Wireless electrotoxicity – data in, still being ignored

DR. WEEKS COMMENT:  Are you using WIFI or other  wireless technology to read this email?  Is that a DECT phone on your desk (or worse: beside your bed?)

Are you exposed to “secondhand wireless”? (see Do you mind if I WIFI?“)

A new paper published in the prestigeous health journal Pathophysiology discusses the strong evidence of serious health effects at levels far below the current safety standards and recommends new lower interim safety standards.  Read it and electriclear your space!

Volume 16, Issues 2-3, August 2009, Pages 233-246

Electromagnetic Fields (EMF) Special Issue

Public health implications of wireless technologies

By Cindy Sage and David O. Carpenterb

Sage Associates, 1396 Danielson Road, Santa Barbara, CA 93108, USA
Institute for Health and the Environment, University at Albany, Rensselaer, NY, USA

Received 18 January 2008;
accepted 30 January 2009.
Available online 14 March 2009.


Global exposures to emerging wireless technologies from applications including mobile phones, cordless phones, DECT phones, WI-FI, WLAN, WiMAX, wireless internet, baby monitors, and others may present serious public health consequences. Evidence supporting a public health risk is documented in the BioInitiative Report. New, biologically based public exposure standards for chronic exposure to low-intensity exposures are warranted. Existing safety standards are obsolete because they are based solely on thermal effects from acute exposures. ‘

The rapidly expanding development of new wireless technologies and the long latency for the development of such serious diseases as brain cancers means that failure to take immediate action to reduce risks may result in an epidemic of potentially fatal diseases in the future.

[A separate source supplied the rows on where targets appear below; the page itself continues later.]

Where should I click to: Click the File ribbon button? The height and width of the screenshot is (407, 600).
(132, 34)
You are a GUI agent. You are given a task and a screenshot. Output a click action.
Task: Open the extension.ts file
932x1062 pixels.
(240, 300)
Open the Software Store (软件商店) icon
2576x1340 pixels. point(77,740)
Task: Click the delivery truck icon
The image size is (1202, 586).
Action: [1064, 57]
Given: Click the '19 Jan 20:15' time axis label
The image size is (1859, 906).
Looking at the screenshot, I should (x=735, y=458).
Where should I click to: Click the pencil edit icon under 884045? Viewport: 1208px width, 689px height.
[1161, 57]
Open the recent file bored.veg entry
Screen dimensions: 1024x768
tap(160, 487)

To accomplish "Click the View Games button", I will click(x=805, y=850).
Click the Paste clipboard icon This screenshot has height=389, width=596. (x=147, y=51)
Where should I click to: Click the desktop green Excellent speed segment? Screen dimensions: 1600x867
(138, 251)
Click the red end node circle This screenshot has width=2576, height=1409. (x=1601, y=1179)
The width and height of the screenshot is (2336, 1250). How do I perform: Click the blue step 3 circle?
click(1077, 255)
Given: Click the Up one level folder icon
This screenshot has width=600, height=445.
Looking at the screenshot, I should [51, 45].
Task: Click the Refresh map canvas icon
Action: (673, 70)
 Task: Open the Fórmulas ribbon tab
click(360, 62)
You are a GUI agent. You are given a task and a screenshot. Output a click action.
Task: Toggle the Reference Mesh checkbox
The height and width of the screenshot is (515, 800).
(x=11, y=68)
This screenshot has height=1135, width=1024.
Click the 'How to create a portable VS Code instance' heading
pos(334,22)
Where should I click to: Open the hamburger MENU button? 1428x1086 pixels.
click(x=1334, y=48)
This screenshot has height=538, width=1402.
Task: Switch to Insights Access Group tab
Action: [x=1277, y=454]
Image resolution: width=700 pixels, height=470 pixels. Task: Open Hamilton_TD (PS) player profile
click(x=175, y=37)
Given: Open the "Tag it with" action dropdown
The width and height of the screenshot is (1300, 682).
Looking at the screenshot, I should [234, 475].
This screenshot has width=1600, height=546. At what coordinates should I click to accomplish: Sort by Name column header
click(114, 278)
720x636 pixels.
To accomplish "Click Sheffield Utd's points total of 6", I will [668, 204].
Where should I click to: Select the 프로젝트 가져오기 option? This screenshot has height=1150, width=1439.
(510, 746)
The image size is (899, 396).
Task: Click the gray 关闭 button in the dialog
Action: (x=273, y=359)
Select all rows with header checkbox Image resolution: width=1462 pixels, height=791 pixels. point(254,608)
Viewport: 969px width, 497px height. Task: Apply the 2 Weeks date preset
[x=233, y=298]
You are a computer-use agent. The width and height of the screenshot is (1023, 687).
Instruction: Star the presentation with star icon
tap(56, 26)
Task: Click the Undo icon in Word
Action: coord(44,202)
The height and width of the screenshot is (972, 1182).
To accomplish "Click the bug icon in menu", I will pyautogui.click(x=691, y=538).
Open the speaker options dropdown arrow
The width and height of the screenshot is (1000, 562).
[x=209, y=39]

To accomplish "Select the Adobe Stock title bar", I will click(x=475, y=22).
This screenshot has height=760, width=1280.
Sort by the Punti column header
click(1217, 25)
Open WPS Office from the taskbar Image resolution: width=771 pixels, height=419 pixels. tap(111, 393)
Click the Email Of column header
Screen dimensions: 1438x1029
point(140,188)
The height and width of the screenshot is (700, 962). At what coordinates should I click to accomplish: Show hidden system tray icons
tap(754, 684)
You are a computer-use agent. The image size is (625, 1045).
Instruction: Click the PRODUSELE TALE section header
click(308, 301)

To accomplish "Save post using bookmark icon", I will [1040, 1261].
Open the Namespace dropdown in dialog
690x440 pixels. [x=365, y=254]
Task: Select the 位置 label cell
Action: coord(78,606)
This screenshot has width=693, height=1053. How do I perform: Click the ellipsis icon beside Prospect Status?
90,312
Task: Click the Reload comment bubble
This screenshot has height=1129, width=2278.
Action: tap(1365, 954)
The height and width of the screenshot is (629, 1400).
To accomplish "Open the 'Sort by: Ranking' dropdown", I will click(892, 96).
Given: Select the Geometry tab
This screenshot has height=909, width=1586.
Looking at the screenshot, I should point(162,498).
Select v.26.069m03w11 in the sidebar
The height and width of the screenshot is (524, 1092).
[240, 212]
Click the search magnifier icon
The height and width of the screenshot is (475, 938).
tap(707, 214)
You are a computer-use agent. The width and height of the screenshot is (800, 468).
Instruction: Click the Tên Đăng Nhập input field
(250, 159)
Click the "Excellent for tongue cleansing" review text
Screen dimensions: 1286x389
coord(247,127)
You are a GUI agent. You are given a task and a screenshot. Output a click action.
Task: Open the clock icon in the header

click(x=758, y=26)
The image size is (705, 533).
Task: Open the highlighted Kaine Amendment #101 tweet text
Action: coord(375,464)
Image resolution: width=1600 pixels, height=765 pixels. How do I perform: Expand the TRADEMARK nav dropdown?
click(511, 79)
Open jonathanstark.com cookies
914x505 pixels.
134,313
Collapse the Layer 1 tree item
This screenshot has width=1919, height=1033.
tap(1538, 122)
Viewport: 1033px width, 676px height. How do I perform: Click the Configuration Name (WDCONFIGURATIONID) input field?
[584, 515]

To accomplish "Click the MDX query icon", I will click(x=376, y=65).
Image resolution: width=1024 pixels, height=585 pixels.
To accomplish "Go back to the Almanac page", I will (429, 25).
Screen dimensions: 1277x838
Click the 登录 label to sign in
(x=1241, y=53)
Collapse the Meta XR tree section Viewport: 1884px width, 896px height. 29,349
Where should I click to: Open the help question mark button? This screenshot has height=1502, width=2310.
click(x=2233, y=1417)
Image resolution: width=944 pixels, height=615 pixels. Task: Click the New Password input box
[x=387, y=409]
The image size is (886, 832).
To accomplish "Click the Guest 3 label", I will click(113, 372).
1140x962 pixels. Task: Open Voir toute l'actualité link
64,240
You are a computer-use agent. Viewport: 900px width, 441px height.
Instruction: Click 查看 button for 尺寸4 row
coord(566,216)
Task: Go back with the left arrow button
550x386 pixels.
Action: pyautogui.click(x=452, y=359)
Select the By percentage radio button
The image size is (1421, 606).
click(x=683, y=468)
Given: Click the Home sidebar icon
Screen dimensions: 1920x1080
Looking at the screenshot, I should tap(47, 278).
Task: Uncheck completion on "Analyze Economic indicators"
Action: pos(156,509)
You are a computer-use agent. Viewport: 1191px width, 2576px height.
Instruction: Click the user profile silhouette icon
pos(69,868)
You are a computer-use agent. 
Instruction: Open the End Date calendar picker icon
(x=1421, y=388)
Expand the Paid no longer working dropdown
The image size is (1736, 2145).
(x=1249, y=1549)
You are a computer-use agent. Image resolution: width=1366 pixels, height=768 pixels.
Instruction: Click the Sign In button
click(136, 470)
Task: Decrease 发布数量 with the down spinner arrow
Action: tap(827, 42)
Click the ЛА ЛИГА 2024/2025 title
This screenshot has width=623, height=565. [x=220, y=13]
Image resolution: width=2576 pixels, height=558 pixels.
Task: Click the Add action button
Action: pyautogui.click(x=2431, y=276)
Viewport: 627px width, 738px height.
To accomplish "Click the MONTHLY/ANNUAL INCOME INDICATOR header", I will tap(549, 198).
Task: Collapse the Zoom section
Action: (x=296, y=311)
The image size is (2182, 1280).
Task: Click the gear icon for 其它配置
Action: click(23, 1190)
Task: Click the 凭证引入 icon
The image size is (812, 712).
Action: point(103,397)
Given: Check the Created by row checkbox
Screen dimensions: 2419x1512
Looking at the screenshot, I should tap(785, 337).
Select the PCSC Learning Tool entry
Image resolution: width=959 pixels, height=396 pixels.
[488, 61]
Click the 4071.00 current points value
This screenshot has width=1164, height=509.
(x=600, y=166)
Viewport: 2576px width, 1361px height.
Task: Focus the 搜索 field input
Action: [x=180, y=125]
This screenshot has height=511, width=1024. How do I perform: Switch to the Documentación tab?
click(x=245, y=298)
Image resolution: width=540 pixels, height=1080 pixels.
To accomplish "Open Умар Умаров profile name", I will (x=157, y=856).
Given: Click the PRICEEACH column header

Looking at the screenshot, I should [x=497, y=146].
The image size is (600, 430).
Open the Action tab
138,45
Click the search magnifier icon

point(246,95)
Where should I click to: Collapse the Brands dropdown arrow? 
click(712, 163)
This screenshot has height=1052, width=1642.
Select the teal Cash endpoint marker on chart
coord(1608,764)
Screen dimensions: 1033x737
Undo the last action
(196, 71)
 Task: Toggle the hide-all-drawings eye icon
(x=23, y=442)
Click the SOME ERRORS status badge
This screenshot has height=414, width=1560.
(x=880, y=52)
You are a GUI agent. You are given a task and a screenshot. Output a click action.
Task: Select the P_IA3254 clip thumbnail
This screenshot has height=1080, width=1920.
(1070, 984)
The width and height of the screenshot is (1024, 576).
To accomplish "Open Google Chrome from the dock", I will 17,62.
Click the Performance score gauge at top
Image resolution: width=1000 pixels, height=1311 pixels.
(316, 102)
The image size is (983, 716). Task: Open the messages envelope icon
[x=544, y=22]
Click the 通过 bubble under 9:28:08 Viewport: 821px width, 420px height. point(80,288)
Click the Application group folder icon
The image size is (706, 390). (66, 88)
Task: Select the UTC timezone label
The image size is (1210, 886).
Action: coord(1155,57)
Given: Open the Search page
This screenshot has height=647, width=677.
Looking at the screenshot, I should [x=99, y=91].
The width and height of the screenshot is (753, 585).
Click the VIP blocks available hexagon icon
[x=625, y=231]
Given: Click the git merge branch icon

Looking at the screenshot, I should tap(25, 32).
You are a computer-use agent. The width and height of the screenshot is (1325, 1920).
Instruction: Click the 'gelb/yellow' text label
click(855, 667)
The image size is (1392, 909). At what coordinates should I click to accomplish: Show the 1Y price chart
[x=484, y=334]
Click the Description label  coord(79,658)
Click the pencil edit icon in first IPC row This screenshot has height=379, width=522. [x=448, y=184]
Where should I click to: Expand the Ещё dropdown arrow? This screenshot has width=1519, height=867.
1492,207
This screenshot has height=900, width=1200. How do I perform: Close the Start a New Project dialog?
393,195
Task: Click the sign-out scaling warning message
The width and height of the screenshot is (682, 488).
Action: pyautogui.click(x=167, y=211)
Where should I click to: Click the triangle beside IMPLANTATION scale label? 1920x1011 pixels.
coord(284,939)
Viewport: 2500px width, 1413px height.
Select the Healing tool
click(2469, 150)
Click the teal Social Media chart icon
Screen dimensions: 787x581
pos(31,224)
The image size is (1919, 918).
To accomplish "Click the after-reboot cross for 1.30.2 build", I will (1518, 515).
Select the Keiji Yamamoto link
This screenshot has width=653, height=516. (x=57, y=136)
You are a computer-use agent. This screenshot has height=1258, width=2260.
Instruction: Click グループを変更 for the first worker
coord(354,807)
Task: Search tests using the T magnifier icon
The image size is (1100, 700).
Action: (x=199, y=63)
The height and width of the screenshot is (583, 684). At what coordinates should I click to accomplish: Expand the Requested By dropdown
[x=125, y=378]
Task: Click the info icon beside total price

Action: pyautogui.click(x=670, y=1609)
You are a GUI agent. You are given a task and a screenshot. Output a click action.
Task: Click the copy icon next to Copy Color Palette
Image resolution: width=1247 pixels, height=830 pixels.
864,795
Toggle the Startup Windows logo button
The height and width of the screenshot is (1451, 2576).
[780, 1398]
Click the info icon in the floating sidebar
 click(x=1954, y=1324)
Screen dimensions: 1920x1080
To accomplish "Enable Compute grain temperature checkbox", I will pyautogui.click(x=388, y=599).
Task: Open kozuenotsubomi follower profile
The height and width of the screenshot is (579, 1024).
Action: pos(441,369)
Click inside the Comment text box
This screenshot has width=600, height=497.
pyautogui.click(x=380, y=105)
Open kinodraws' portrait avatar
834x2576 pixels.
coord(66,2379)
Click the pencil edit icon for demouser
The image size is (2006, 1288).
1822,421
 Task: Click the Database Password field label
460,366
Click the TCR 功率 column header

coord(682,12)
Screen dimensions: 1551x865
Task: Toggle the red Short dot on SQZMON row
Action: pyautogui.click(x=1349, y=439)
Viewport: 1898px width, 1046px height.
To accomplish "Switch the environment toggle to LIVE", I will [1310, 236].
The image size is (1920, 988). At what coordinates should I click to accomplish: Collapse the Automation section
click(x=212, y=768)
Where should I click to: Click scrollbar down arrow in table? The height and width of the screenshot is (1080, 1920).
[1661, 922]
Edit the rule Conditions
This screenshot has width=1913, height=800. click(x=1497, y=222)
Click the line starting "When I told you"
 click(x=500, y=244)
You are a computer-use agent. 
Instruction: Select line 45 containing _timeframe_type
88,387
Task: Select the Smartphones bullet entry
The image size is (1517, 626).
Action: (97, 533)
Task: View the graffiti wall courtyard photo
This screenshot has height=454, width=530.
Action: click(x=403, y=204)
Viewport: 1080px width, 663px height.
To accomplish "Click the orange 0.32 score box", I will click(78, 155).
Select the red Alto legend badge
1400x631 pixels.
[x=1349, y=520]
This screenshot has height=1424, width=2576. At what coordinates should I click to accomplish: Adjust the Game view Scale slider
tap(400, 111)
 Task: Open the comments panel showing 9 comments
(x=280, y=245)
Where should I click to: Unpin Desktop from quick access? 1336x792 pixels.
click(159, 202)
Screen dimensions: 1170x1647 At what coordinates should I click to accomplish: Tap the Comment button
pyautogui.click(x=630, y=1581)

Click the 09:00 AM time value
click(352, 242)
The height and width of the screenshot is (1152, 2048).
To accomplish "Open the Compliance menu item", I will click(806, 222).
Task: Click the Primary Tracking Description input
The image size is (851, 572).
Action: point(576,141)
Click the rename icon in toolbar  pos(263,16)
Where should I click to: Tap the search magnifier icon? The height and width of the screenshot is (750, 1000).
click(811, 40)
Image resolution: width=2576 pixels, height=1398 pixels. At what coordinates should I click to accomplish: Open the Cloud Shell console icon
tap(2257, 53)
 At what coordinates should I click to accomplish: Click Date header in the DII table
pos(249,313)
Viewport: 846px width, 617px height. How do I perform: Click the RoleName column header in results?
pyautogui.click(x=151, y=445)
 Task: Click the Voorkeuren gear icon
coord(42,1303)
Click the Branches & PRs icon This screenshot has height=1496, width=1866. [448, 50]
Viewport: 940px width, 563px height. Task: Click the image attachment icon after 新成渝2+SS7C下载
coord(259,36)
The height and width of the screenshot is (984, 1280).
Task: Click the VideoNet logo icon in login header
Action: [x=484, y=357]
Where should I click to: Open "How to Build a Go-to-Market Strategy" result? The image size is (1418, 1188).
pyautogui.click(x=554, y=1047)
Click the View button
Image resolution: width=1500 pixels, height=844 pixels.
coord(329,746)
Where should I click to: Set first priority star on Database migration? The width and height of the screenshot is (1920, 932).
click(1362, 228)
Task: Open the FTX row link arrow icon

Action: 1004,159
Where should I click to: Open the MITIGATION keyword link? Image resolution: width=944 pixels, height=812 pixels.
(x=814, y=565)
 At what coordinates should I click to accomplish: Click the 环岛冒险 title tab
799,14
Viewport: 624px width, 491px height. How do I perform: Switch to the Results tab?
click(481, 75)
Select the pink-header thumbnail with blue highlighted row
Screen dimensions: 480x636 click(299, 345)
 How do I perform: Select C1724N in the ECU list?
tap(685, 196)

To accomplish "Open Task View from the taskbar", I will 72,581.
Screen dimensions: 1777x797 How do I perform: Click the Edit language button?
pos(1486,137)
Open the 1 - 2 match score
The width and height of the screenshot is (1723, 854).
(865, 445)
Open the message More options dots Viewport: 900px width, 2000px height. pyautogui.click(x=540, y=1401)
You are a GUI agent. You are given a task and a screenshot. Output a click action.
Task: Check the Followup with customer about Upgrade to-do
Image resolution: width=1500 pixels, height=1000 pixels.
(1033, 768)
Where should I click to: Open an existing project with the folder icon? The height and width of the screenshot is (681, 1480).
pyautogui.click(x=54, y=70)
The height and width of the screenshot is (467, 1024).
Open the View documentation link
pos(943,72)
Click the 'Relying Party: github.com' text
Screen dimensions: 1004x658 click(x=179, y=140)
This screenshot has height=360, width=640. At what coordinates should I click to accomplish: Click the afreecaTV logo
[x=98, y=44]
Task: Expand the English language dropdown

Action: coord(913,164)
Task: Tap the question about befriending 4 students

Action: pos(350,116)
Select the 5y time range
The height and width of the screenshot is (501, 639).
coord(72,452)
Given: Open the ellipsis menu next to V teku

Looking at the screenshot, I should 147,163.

Regardless of whether or not the associations are causal, the strengths of the associations are sufficiently strong that in the opinion of the authors, taking action to reduce exposures is imperative, especially for the fetus and children.

Such action is fully compatible with the precautionary principle, as enunciated by the Rio Declaration, the European Constitution Principle on Health (Section 3.1) and the European Union Treaties Article 174.